THOSE WERE THE DAYS.
Today turned out better than the past few days had been going. I was in a little bit of a rut. Maybe it's the looming gray skies and knowing that winter is around the corner (curse you, S.A.D.!!)
Or maybe it's the ongoing drama in my workplace: struggling to model ethical behaviour and strong character for kids while the bureaucracy in charge is anything BUT ethical. Sucks. Morale is at an all-time low and the negativity is as contagious as bird flu. I dunno. I had a quasi meltdown this morning and vented to the gym teacher. I found odd comfort in the fact that he's been feeling the same way these days. Maybe I'm not a depressive basket case after all? Maybe.

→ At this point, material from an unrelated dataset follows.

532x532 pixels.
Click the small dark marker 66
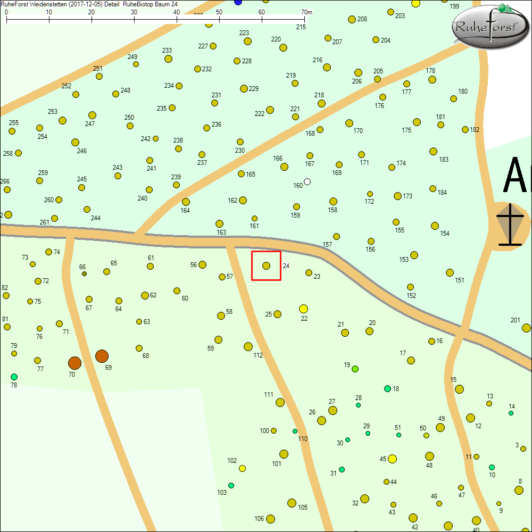84,273
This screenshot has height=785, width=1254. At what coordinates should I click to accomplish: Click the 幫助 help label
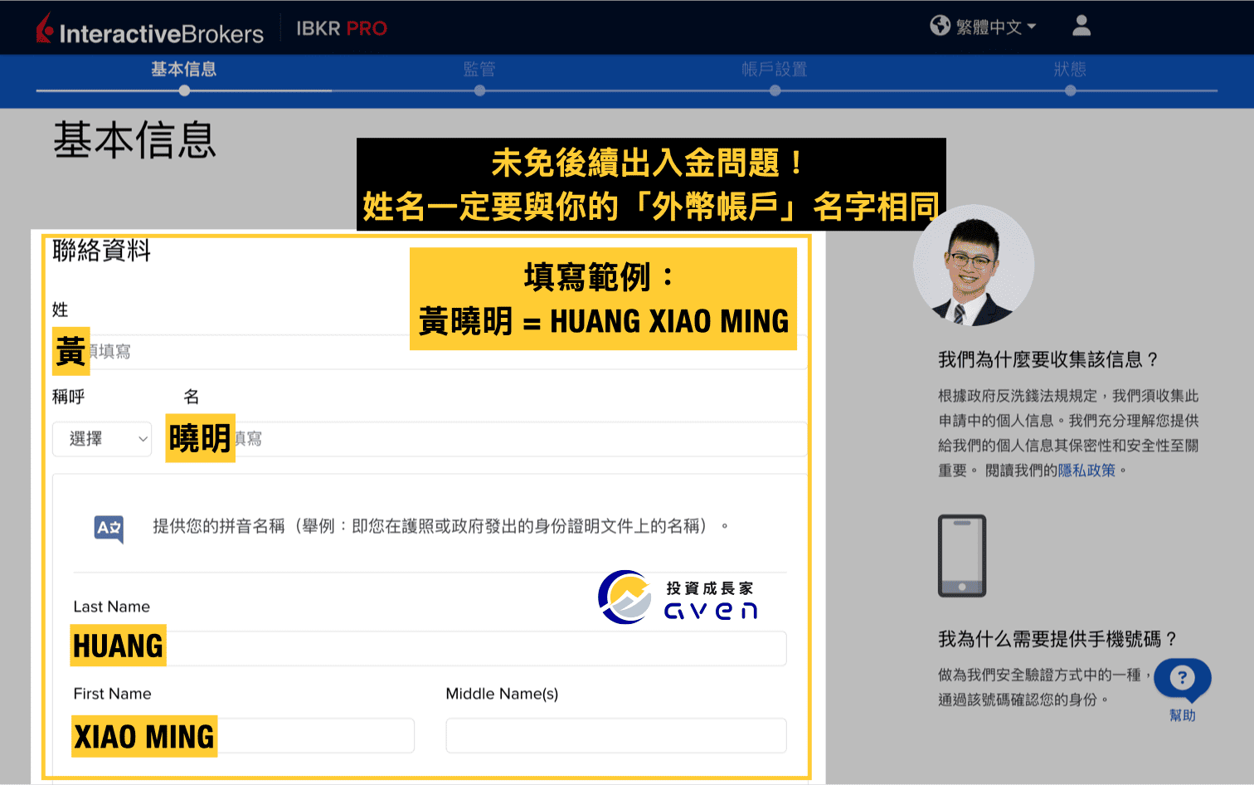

One of the kids cracked me up in lessons today. I asked the flutes, "Any of you know what 'syncopation' means in music?" And one girl replied, "No... but it sounds like 'constipation'. Is it like being constipated?" She then proceeded to demonstrate what a constipated flute might sound like. It's moments like these that remind me why I love my job.
After school, I went to the movies with my Mom. They just opened a HUUUGE 16-theatre mega-plex in my town and were showing movies for free today, so we saw "The Devil Wears Prada."
It's so great to have a theatre again. We used to have two: the "Inner 6" (inside our mall) and the "Outer 6" (outside the mall). When I was in high school, all of us band geeks worked at the Outer 6. We had so much fun, but I always thought the managers were a little stupid in hiring us. Whenever we had a football game, band competition or trip - no one could work. Then they'd get mad.
I went into the bathroom during the movie today and as I was sitting in one of the 25 toilet stalls, I thought back to the days of our crappy little Outer 6 and all the fun we had. Being a kid was so much fun. I find myself constantly telling my students to "enjoy these days - make the most of them," and wishing - if only for a few days - to be there again myself.